Les jours de RTT fonctionnent de façon totalement indépendante des congés payés. Ils sont d’ailleurs généralement cumulés ou acquis sur une période différente, s’étendant du 1er janvier au 31 décembre.

Certaines entreprises, par convenance, font toutefois le choix de s’aligner pour les RTT sur la période de cumul des congés payés s’étendant du 1er juin au 31 mai chaque année.

Seules les heures travaillées entre 35 heures et 39 heures hebdomadaires donnent le droit aux jours de Récupération du Temps de Travail. Passées les 39 heures par semaine, les heures travaillées peuvent uniquement être considérées comme des heures supplémentaires et rémunérées comme telles.

Le fonctionnement des RTT, de leur attribution à leur utilisation, est déterminé dans le cadre des conventions collectives, des accords d’entreprise ou encore des accords de branche.

Comment poser ses jours de RTT ?

Les jours de Récupération du Temps de Travail peuvent être utilisés à la convenance de l’employé ou bien être imposés par l’entreprise. On distingue alors les jours dits « RTT employeur » des jours « RTT salarié ». Selon l’accord de branche ou la convention collective régissant les RTT, la part de congés employeur et salarié peut varier.
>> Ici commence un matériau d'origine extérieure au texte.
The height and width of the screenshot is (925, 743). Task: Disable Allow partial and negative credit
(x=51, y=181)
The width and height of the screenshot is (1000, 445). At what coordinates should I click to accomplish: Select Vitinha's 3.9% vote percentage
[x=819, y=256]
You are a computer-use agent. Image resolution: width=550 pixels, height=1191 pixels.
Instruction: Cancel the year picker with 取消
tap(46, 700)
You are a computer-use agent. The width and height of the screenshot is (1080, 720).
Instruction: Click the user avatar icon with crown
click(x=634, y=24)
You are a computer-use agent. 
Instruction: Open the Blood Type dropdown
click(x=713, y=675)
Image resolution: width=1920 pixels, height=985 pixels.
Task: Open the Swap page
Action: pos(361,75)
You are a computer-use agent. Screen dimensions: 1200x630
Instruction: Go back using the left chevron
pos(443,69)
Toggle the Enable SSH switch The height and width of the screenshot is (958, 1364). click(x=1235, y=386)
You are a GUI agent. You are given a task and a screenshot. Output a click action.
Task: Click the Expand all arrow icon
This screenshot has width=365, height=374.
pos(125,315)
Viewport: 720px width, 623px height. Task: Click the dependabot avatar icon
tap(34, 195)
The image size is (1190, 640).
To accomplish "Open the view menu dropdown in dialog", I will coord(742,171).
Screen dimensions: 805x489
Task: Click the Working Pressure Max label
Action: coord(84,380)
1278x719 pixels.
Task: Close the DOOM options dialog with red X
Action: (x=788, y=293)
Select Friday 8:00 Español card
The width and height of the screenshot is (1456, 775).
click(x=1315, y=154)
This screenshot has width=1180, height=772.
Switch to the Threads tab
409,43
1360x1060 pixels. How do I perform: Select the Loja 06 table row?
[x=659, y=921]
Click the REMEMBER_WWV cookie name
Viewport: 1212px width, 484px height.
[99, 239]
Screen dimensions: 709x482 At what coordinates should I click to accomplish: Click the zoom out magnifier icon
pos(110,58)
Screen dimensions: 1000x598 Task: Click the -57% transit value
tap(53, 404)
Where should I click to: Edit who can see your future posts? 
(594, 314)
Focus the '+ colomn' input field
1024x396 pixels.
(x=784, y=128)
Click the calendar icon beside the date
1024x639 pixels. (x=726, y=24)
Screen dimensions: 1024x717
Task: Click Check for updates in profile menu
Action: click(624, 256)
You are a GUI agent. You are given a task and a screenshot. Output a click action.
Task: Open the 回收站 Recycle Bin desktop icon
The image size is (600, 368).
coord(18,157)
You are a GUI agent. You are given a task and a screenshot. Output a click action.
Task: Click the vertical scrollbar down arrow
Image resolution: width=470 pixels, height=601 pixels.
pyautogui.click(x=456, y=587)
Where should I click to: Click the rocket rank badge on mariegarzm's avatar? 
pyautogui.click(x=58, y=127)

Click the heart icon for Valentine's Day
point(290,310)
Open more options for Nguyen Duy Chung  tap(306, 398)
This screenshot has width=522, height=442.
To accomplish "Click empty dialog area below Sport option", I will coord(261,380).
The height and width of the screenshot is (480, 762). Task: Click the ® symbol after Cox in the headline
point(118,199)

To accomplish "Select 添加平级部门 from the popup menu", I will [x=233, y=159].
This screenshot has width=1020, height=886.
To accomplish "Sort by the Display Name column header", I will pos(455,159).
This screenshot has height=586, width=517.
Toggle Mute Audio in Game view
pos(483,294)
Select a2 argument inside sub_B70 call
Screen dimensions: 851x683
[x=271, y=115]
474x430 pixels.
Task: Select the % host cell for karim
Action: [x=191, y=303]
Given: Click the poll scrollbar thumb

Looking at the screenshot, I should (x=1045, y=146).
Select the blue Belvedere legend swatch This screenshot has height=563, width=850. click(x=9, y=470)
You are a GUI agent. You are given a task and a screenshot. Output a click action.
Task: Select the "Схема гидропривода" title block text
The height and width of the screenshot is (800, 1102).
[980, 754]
Certaines entreprises imposent alors la moitié des jours de Récupération du Temps de Travail, tandis que d’autres n’en imposent aucun. Dans tous les cas, les RTT employeur ne peuvent être contestés par le salarié. En ce qui concerne les RTT salarié, comme pour n’importe quel jour de congé, le salarié ne peut décider unilatéralement de leur placement.

Il doit obtenir l’autorisation de son supérieur ou du service des Ressources Humaines pour poser ses jours.

Il est à noter que l’accord collectif en vigueur peut prévoir une journée de RTT hebdomadaire ou bimensuelle. Par exemple, en imposant la pose d’un vendredi sur deux.

De même, l’accord collectif peut interdire le cumul des congés payés et des jours de RTT.

Les jours de RTT non posés dans l’année

Les jours de Récupération du Temps de Travail doivent être posés dans l’année afin de ramener le temps de travail hebdomadaire à sa durée légale maximale. Chaque employeur a donc pour obligation de permettre à ses salariés d’utiliser ses RTT durant l’année civile.

Si le salarié n’a pas posé ses jours, l’employeur doit l’inviter à le faire avant que la période ne se termine. Si malgré cela l’employé ne pose pas tous ses jours, ceux-ci peuvent être perdus.

Pour éviter cela, certaines entreprises mettent en place le Compte Epargne-Temps (ou CET).

Grâce à lui, les salariés n’utilisant pas tous leurs jours de RTT dans l’année peuvent les utiliser sur la période suivante ou bénéficier d’une contrepartie financière équivalente.

Dans le cas où le salarié n’a pas utilisé tous ses RTT lorsqu’il quitte l’entreprise, qu’il s’agisse d’un départ à la retraite comme d’un licenciement, aucune indemnité n’est prévue par le Code du travail.

La plupart du temps, les accords de branche pallient ce problème en prévoyant une indemnisation compensatrice. Le principe est alors le même que pour les congés payés. Une indemnité est ainsi versée dans le solde de tout compte.

Lorsque les RTT n’ont pas été posés pour cause de refus de l’employeur, ceux-ci sont généralement payés, même si aucun accord ne le prévoit.